Im Frisörsalon, wo Doro arbeitet, ließ sich eine Kundin die regenbogenfarbene Punkfrisur ondulieren und ein Kunde die Vokuhila richten. Auch die langstieligen Rosen fehlten nicht, die im Fernsehklassiker „Hitparade“ von verzückten Fans an den jeweiligen verehrten Star überreicht wurden. Im Stück hieß der Dauerbrenner „Schlagerparade“ – die Lieblingssendung von Doro und ihrer Mutter. Was die beiden im holzverkleideten Röhrenfernseher sahen, wurde fürs Publikum mitten im Bühnenrund präsentiert.
Wie schon beim ersten Mal bildete der Plot im Wesentlichen den Aufhänger für die eigentlichen Hauptakteure, die Schlager von einst. Es war ein Wiederhören mit bewährten Klassikern: „Hohe Berge“, „Ich seh’ den Sternenhimmel“ und „Da da da, ich lieb Dich nicht“, letzteres vorgetragen als Streitgespräch zwischen Doro und ihrem Freund Jürgen (Maximilian Falkenberg).

Zwischendurch dröhnte — eine weitere schöne Reminiszenz — die Erkennungsmelodie von Dallas durch die Freilichtbühne. Darstellerinnen und Darsteller zeigten sich durch die Bank gut aufgelegt und übertrugen ihre Spiel- und Sangesfreude auf ihre Zuschauer. Die sangen die Songs mal laut, mal leiser und vor sich hinschunkelnd mit. Und lachten lauthals, als eine „technische Panne“ den Playback-Gesang des abgehalfterten Schlagersängers Rolli König als solchen entlarvte. Der Auftritt — besser gesagt: die Auffahrt — eines echten Oldtimers zum Song „Ich will Spaß“ wurde jubelnd beklatscht.

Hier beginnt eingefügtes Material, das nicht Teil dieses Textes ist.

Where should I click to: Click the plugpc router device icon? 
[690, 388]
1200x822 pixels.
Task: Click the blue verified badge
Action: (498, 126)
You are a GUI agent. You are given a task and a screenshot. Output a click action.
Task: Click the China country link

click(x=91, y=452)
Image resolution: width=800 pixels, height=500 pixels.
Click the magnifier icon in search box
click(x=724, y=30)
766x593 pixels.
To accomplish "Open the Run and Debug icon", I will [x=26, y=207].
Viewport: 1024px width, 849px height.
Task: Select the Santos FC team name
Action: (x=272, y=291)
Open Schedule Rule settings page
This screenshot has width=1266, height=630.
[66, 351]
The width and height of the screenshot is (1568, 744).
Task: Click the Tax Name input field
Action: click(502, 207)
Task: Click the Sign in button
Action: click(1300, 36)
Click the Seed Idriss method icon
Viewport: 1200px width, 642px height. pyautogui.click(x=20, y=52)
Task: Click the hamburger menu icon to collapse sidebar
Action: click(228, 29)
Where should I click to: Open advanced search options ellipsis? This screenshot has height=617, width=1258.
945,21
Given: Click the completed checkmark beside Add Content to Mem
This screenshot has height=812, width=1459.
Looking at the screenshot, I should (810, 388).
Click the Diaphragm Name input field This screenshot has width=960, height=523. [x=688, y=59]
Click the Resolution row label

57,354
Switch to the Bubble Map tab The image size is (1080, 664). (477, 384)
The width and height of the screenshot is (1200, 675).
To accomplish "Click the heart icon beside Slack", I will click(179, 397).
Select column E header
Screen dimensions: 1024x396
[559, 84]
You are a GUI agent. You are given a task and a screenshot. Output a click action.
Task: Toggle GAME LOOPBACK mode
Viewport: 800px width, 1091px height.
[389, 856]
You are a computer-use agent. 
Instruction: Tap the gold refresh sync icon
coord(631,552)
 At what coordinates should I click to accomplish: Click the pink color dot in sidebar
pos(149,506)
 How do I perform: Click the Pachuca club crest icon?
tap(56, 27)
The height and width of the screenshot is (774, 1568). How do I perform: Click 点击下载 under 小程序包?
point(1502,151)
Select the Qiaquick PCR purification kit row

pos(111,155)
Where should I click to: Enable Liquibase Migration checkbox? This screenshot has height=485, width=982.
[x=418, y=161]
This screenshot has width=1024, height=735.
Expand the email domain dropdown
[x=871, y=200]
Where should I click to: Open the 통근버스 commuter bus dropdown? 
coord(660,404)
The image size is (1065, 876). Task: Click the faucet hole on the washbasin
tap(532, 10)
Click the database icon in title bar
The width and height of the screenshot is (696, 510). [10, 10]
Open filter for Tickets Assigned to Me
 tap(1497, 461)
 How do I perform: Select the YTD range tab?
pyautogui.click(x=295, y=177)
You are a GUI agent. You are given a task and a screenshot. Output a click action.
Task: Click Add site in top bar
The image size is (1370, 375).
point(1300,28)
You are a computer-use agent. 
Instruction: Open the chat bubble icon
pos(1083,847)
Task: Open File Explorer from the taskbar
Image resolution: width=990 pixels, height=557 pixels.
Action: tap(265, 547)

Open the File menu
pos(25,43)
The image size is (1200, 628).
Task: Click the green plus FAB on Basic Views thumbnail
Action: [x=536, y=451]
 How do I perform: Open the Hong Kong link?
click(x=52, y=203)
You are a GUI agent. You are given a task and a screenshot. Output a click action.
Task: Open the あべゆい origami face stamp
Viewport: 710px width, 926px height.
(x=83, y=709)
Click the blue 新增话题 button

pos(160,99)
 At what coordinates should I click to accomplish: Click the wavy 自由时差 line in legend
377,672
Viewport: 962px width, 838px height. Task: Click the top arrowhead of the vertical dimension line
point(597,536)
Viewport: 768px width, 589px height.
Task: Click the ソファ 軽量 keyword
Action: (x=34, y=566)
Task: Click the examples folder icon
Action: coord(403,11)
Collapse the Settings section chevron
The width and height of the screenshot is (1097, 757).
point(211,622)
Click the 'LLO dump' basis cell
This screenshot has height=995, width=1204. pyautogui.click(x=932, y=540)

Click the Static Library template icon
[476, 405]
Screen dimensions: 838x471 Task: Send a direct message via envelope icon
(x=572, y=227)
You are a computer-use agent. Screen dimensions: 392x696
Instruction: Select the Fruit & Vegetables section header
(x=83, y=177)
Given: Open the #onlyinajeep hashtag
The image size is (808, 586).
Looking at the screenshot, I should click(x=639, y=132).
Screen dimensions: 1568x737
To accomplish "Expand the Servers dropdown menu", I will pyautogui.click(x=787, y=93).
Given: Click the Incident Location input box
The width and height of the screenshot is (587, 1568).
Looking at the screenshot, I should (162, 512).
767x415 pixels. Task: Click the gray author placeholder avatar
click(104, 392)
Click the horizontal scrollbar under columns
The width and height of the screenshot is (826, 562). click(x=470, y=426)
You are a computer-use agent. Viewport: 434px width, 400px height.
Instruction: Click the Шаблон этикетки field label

An kleinen Seitenhieben gegen die Rollenbilder von Mann und Frau fehlte es auch nicht. Wie ein gut einstudiertes Klischee fläzte sich Papa Spengler im Jogginganzug auf dem Sofa, während die bügelnde Gattin ihm aufs Stichwort ein Bier brachte – und den Herrn gleich darauf in Sachen Bildung eines Besseren belehrte.